We Think Avon Rubber (LON:AVON) Can Stay On Top Of Its Debt

In This Article:

Warren Buffett famously said, 'Volatility is far from synonymous with risk.' So it seems the smart money knows that debt - which is usually involved in bankruptcies - is a very important factor, when you assess how risky a company is. We note that Avon Rubber p.l.c. (LON:AVON) does have debt on its balance sheet. But is this debt a concern to shareholders?

When Is Debt A Problem?

Debt and other liabilities become risky for a business when it cannot easily fulfill those obligations, either with free cash flow or by raising capital at an attractive price. If things get really bad, the lenders can take control of the business. While that is not too common, we often do see indebted companies permanently diluting shareholders because lenders force them to raise capital at a distressed price. Having said that, the most common situation is where a company manages its debt reasonably well - and to its own advantage. When we examine debt levels, we first consider both cash and debt levels, together.

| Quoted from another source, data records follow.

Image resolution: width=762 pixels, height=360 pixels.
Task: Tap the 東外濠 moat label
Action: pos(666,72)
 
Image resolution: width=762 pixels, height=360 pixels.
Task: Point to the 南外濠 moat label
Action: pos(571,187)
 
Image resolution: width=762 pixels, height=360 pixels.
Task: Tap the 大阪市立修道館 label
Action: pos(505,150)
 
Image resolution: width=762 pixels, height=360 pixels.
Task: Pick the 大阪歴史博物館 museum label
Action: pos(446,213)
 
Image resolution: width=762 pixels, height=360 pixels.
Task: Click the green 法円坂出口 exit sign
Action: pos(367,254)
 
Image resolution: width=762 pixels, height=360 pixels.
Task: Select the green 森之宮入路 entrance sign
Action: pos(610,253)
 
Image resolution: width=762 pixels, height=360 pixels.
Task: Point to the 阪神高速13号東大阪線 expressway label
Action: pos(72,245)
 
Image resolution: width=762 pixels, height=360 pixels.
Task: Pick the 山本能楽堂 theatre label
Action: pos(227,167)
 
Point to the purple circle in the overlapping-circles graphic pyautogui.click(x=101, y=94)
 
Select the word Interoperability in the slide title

View our latest analysis for Avon Rubber

How Much Debt Does Avon Rubber Carry?

The image below, which you can click on for greater detail, shows that Avon Rubber had debt of US$12.9m at the end of March 2021, a reduction from US$66.7m over a year. But on the other hand it also has US$190.1m in cash, leading to a US$177.2m net cash position.

debt-equity-history-analysis
LSE:AVON Debt to Equity History July 5th 2021

How Healthy Is Avon Rubber's Balance Sheet?

According to the last reported balance sheet, Avon Rubber had liabilities of US$69.7m due within 12 months, and liabilities of US$140.8m due beyond 12 months. On the other hand, it had cash of US$190.1m and US$54.3m worth of receivables due within a year. So it actually has US$33.9m more liquid assets than total liabilities.

This surplus suggests that Avon Rubber has a conservative balance sheet, and could probably eliminate its debt without much difficulty. Succinctly put, Avon Rubber boasts net cash, so it's fair to say it does not have a heavy debt load!

Even more impressive was the fact that Avon Rubber grew its EBIT by 759% over twelve months. That boost will make it even easier to pay down debt going forward. The balance sheet is clearly the area to focus on when you are analysing debt. But it is future earnings, more than anything, that will determine Avon Rubber's ability to maintain a healthy balance sheet going forward. So if you're focused on the future you can check out this free report showing analyst profit forecasts.

Finally, a company can only pay off debt with cold hard cash, not accounting profits. Avon Rubber may have net cash on the balance sheet, but it is still interesting to look at how well the business converts its earnings before interest and tax (EBIT) to free cash flow, because that will influence both its need for, and its capacity to manage debt. Over the last three years, Avon Rubber recorded negative free cash flow, in total. Debt is far more risky for companies with unreliable free cash flow, so shareholders should be hoping that the past expenditure will produce free cash flow in the future.